Cuomo’s earlier edict stated the National Guard would be used to transport the ventilators and PPE across the state. The equipment will be returned to the hospital or the hospital will be reimbursed for the equipment in the future.
“We are not upstate or downstate we are one state and we act that way.”“We have taken extraordinary measures to build our stockpile of ventilators, masks and other personal protective equipment, but we still do not have enough,” Cuomo said. “Our greatest challenge has been ventilators — we are running out of them in our most stressed regions of the state, and there are hospitals in other parts of the state that have ventilators that they are not using and I will not be in a position where people are dying and we have several hundred ventilators in our own state somewhere else. I am signing a new Executive Order that will allow the state to redistribute these ventilators from institutions that don’t need them now and send them to hospitals in other parts of the state that do need them. And when our curve is over, New Yorkers are going to take our equipment, our personnel and our knowledge and we will go to any community in this nation that needs help, because that outpouring has been there for us.”
The governor’s earlier message did not sit well with area elected officials throughout upstate. In a joint message, U.S. Rep. Tom Reed, R-District 23, and Assemblyman Andrew Goodell of Jamestown opposed the governor’s order. “We have been watching the situation in New York City and we have an increase in cases, hospitalizations and deaths in other parts of New York,” the group said. “Taking our ventilators by force leaves our people without protection and our hospitals unable to save lives today or respond to a coming surge. We stand together opposing the Governor’s very dangerous and reckless action. He is leaving our communities in a terrible position which will cost lives.”
State Sen. George Borrello also criticized the plan. “We are seeing on a daily basis, the rapid spread of this unpredictable virus in cities and communities across upstate,” he said. “Next door in Erie County, which borders the northernmost portion of the 57th District, cases are multiplying at lightning speed. Surrounding counties are also seeing sharp upticks in cases. Taking lifesaving ventilators and PPE from any of our hospitals creates the very real danger that residents and health care workers in the region could see their health, and even their lives, threatened by the lack of necessary equipment.
“While we understand the extreme circumstances that hospitals in New York City and downstate are experiencing, the health and safety of our upstate residents is just as critical. I have sent a letter to Governor Cuomo asking him to reverse this reckless decision.”
Cuomo also announced the temporary hospital facility at the Jacob K. Javits Convention Center will now be used for COVID-19 patients only. Thursday, President Trump granted the Governor’s request for the Javits facility to accept COVID-19 positive patients.

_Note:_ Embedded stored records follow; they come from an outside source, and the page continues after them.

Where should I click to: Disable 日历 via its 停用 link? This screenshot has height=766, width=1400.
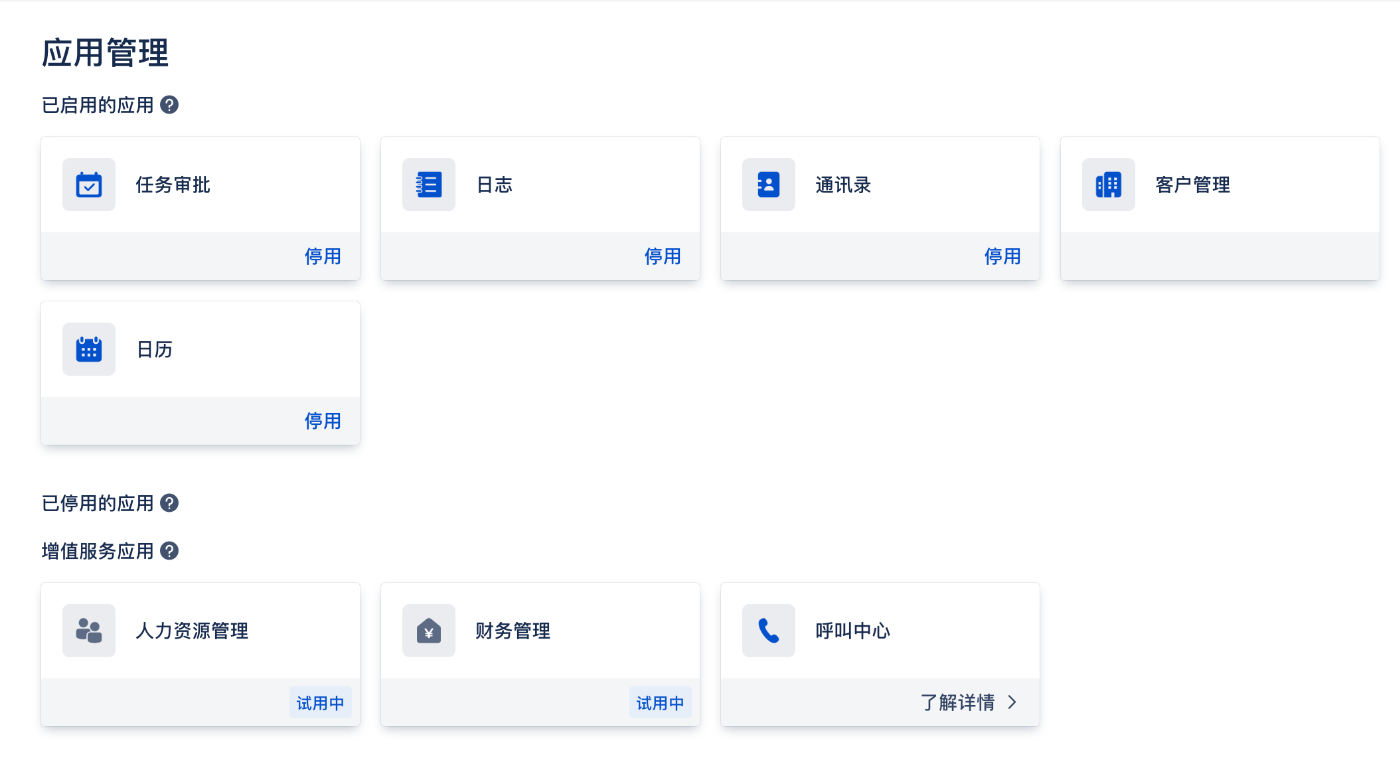tap(323, 421)
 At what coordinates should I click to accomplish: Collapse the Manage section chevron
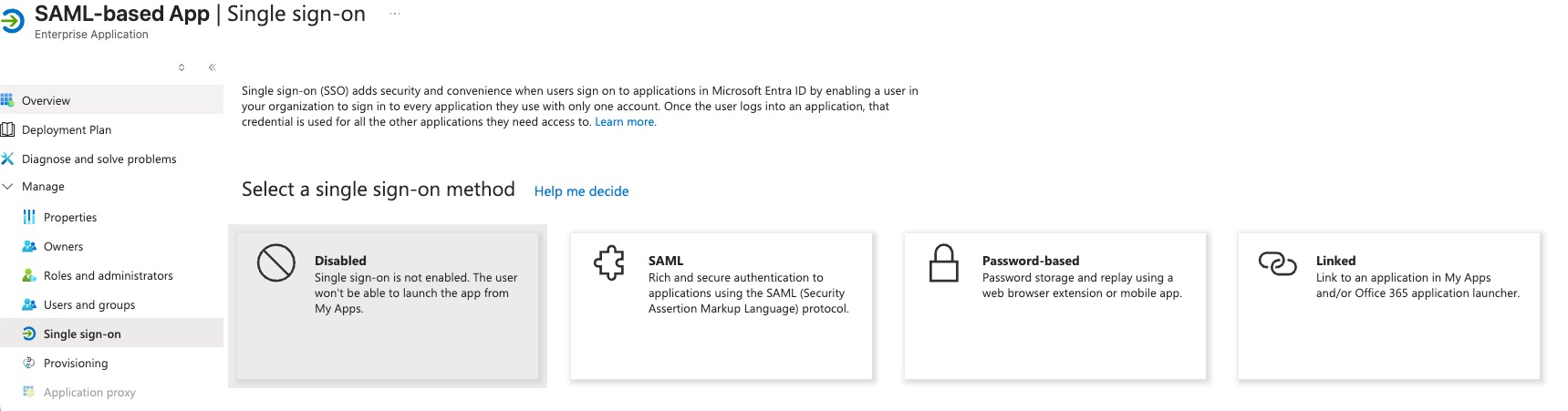(x=8, y=186)
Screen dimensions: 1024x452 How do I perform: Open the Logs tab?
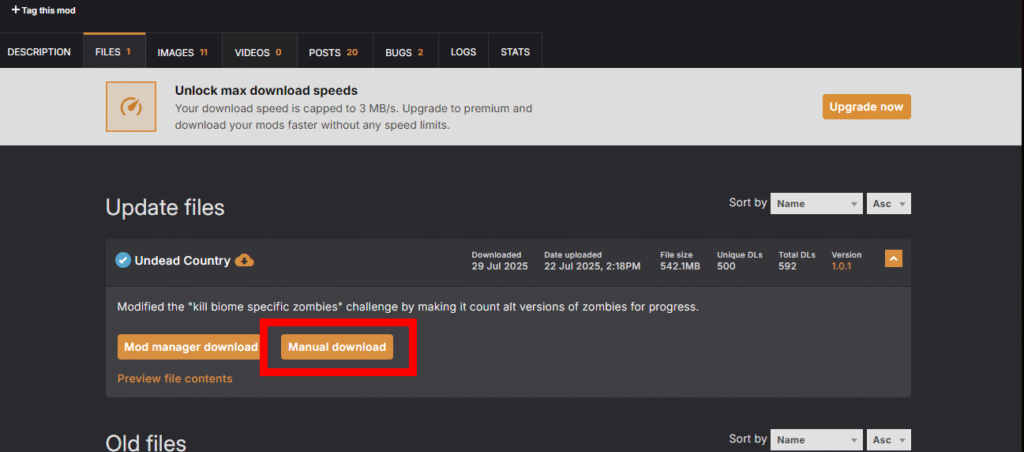coord(464,52)
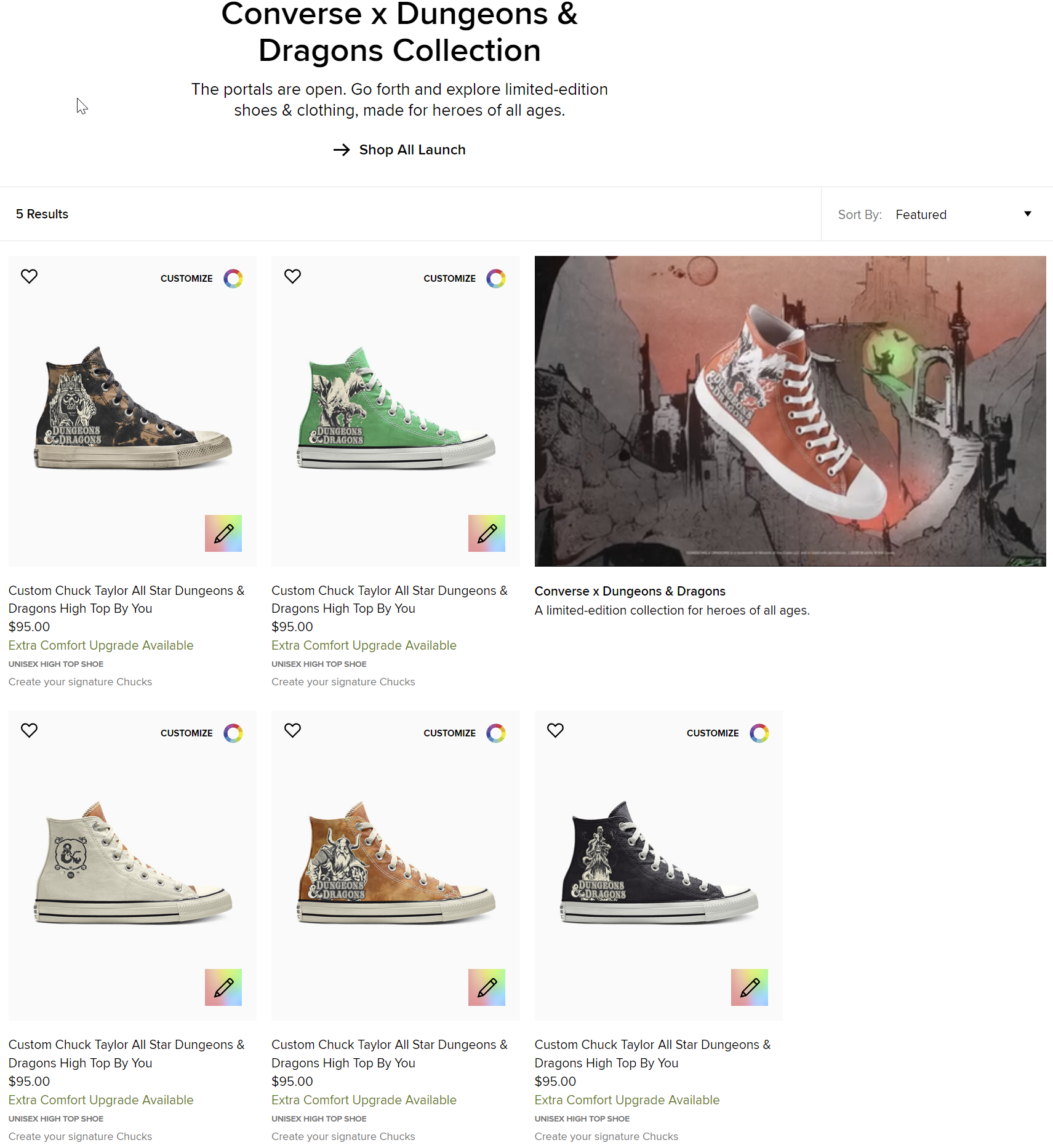Click pencil edit icon on orange viking shoe

(x=486, y=987)
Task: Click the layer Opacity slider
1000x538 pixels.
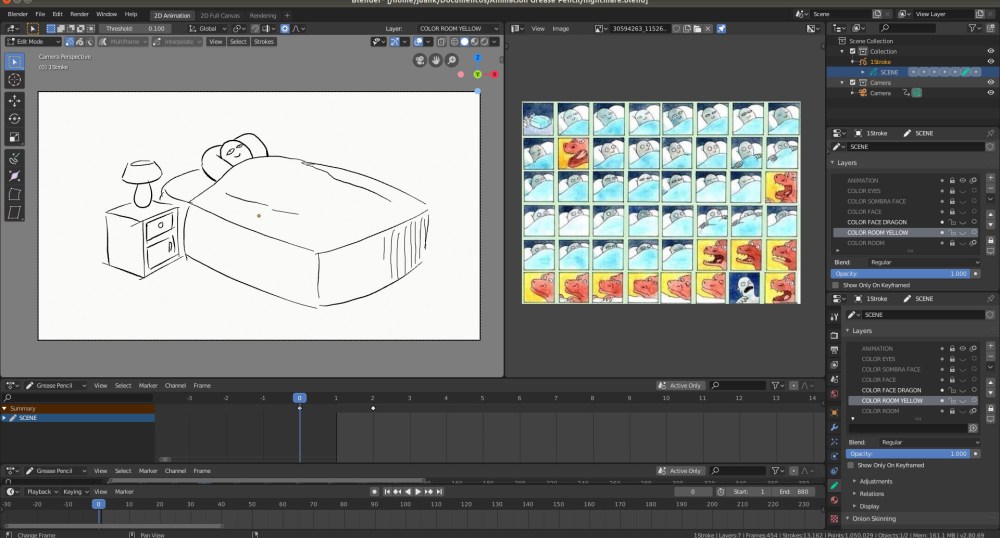Action: tap(902, 273)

Cuomo also announced the launch of www.ny.gov/covid-19tracker, which will provide New York State’s comprehensive coronavirus testing data to the public. The website, which will be updated daily with the latest data, presents visualizations of statewide and county-level testing and results. The public can also access the testing data through Open NY at data.ny.gov, New York State’s open data portal, which offers machine readable datasets in downloadable standard formats that can be sorted, searched, analyzed and applied to new uses.
Drive-through mobile testing facilities help keep people who are sick or at risk of having contracted coronavirus out of healthcare facilities where they could infect other people. New York is currently testing more than 16,000 people per day, more than any other state and more than China and South Korea on a per capital basis.